Hans Rudi Fischer: Positive Unvernunft als Quelle des Neuen. Unterwegs im Paradoxen
Günther Ortmann: Neues, das uns zufällt. Über Regeln, Routinen, Irritationen, Serendipity und Abduktion
Joachim Funke: Neues durch Wechsel der Perspektive
Jürgen Kriz: Kreativität und Intuition aus systemischer Sicht
Über den Herausgeber:
Hans Rudi Fischer, Dr. phil., Philosoph und Psychologe. Von 1988-1991 wiss. Mitarbeiter der Psychosomatischen Universitätsklinik Heidelberg, Abtl. Psychoanalytische Grundlagenforschung und Familientherapie. Lehraufträge an in- und ausländischen Universitäten (Philosophie, Psychologie, Coaching). Mitgründer (1990) und derzeitiger Vorsitzender des Heidelberger Instituts für systemische Forschung.
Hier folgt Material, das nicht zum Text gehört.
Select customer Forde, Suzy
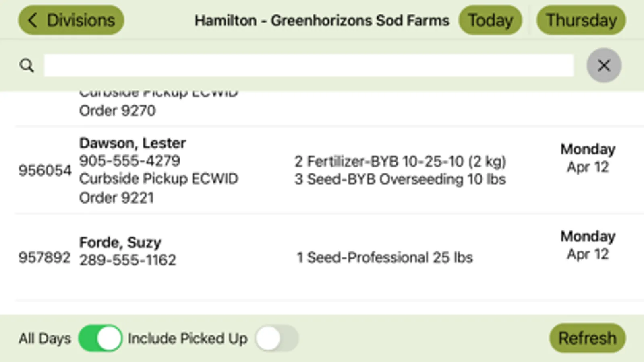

Geschäftsführender Gesellschafter des Zentrums für systemische Forschung und Beratung GmbH, Heidelberg. Forschungsschwerpunkte: Systemtheorie, Kognitionspsychologie, Logik der Denkprozesse, paralogisches Denken, Metaphernforschung, systemisches Management. Autor und Herausgeber zahlreicher Bücher und Aufsätze. Seit 2002 Mitherausgeber der Zeitschrift Familiendynamik (Klett-Cotta).